Wandering Thoughts archives

2006-10-05

Thoughts on machine identity

One of the things my earlier entry got me thinking about was how differently people can see the issue of machine identity. Or, to make it more concrete, when do you give something a new name (even if the name is only in your head, not related to the OS-level hostname)?

(I could try to justify it by talking about how it shows something about how people think about their computers, but really it's just the kind of thing that satisfies my wandering curiosity, like discussions of computer naming schemes and pictures of people's desktops.)

One view is the physical one: a machine is its hardware, and new hardware means a new name. This is especially appealing for things like laptops, where a lot of the personality of the machine is in things like how the keyboard feels or the screen looks. It's also things like licensing software tend to think about it, famously including Microsoft's Windows activation stuff.
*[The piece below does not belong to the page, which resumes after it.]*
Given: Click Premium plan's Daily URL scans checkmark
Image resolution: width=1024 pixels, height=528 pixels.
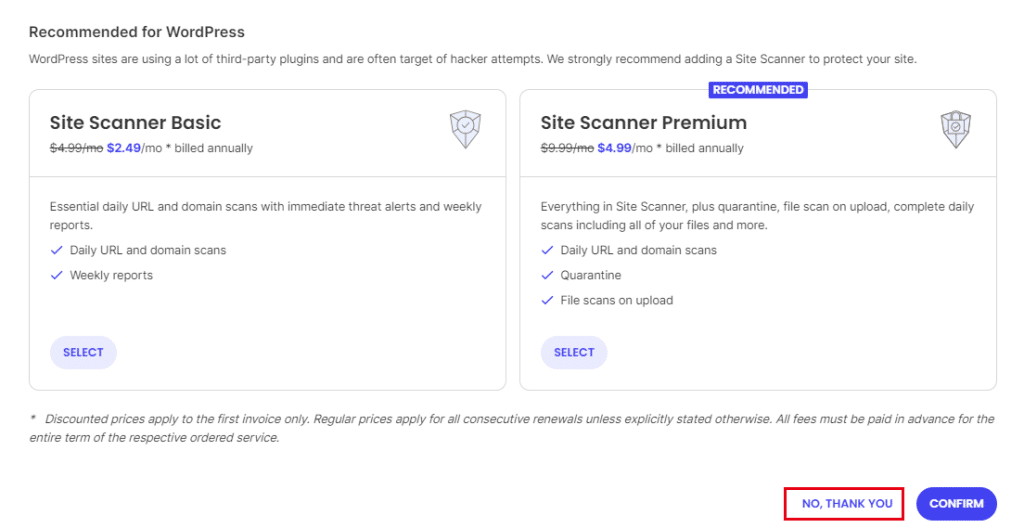Looking at the screenshot, I should click(x=547, y=250).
(Like all views of identity, things get fuzzy around the edges; for example, how many parts can you upgrade and replace (at once or spread out over time) before it's a different machine?)

I tend to a more abstract view of machine identity; as best I can describe it, machine identity is more or less tied to continuity of data and capabilities (somewhat in combination with the machine's role), not directly to hardware. As long as the hardware and the OS retain more or less the same capabilities, especially the ability to run my current software, it is the same machine.
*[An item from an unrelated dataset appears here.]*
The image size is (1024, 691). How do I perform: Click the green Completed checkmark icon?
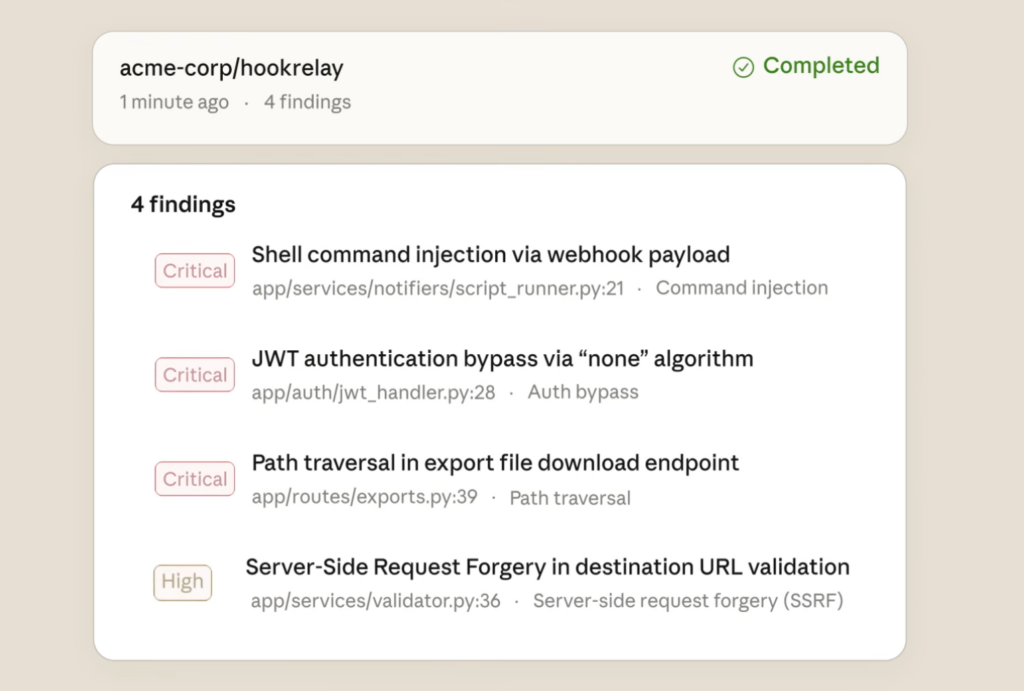[743, 67]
This gets fuzzy around the edges for things like my current transition to Fedora Core 5 and the x86_64 architecture; a number of programs are falling off and my environment is changing a fair bit, although I have continuity of data and of a lot of programs. I'm not sure I still think of this as 'the same machine', and I certainly find myself wishing I could leave the old machine up with a reference copy of the old environment.

(I complicate my life by mostly assigning hostnames to roles instead of machine identities; for example, my main office machine is called 'hawkwind', regardless of what machine it is at the time. I do this because I tend to like my names too much to give them up just because I happen to have replaced the machine.)